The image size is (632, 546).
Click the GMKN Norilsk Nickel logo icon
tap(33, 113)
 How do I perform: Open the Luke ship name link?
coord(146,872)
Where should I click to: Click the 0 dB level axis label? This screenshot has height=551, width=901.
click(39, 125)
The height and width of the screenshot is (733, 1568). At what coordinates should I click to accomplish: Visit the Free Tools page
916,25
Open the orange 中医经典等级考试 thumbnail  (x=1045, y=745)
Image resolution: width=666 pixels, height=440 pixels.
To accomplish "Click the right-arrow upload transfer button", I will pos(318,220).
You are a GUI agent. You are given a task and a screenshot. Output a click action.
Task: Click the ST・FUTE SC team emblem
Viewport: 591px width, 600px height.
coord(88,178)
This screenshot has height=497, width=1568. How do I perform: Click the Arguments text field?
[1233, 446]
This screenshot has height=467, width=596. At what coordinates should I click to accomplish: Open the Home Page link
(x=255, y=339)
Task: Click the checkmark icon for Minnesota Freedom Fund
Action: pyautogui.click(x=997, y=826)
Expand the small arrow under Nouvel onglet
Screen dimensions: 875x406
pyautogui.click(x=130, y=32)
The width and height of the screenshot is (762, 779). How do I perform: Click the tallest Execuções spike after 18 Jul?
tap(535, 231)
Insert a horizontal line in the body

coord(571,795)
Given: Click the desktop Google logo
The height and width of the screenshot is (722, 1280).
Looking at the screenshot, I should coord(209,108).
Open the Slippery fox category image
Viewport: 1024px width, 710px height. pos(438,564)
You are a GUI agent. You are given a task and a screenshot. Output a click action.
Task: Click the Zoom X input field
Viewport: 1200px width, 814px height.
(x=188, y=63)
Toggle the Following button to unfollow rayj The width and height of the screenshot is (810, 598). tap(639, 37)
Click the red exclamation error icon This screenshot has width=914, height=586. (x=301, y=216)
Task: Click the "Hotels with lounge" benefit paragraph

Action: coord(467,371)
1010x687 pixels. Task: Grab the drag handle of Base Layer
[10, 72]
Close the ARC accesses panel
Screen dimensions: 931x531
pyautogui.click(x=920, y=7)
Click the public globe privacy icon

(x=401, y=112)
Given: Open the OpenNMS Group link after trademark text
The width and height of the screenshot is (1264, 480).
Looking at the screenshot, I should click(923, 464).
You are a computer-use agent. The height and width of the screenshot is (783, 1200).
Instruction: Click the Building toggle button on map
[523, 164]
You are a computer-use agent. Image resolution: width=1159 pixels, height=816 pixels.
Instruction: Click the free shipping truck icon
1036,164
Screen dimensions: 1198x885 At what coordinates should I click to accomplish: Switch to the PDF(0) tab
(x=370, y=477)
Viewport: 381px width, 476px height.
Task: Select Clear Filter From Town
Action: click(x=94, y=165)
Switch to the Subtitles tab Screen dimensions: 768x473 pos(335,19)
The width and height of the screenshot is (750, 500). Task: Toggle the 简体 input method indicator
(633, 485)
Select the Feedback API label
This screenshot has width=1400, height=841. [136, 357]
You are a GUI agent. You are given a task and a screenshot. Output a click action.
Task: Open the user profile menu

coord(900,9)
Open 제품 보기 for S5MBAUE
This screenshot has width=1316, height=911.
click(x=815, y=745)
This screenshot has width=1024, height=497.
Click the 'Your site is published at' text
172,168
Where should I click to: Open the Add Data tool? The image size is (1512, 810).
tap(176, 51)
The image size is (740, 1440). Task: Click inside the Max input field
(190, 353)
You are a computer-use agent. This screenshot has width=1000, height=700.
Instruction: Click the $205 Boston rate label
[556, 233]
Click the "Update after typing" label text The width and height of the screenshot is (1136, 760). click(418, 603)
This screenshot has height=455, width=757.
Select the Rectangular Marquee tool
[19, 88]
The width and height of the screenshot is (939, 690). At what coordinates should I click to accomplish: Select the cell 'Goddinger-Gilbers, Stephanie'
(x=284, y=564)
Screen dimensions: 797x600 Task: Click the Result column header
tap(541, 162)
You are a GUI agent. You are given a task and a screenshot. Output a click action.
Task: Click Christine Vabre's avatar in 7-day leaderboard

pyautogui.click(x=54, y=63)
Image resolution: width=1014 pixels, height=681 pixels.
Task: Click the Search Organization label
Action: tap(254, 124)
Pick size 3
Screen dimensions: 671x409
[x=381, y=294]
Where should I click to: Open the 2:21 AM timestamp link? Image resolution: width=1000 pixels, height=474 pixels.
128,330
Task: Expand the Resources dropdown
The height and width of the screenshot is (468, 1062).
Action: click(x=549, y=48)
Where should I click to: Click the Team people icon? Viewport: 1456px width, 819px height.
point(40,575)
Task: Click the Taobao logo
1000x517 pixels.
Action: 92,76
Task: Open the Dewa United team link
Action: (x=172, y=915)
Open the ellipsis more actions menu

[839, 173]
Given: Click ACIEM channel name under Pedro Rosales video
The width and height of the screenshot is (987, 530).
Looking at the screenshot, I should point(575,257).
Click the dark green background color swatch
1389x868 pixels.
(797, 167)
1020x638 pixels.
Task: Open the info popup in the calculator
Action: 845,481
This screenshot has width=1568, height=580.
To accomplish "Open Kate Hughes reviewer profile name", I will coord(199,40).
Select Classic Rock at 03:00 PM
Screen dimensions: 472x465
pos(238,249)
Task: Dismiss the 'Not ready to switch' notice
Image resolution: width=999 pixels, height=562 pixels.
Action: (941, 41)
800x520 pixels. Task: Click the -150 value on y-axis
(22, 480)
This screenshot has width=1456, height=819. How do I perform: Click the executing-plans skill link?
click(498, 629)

* [Problem to solve]: Beginning with the line containing "Select the Feedback API label" in the material above, copy every line exactly until you have copied the line containing "You are a computer-use agent. This".

* [Answer below]:
Select the Feedback API label
This screenshot has width=1400, height=841. [136, 357]
You are a GUI agent. You are given a task and a screenshot. Output a click action.
Task: Open the user profile menu

coord(900,9)
Open 제품 보기 for S5MBAUE
This screenshot has width=1316, height=911.
click(x=815, y=745)
This screenshot has width=1024, height=497.
Click the 'Your site is published at' text
172,168
Where should I click to: Open the Add Data tool? The image size is (1512, 810).
tap(176, 51)
The image size is (740, 1440). Task: Click inside the Max input field
(190, 353)
You are a computer-use agent. This screenshot has width=1000, height=700.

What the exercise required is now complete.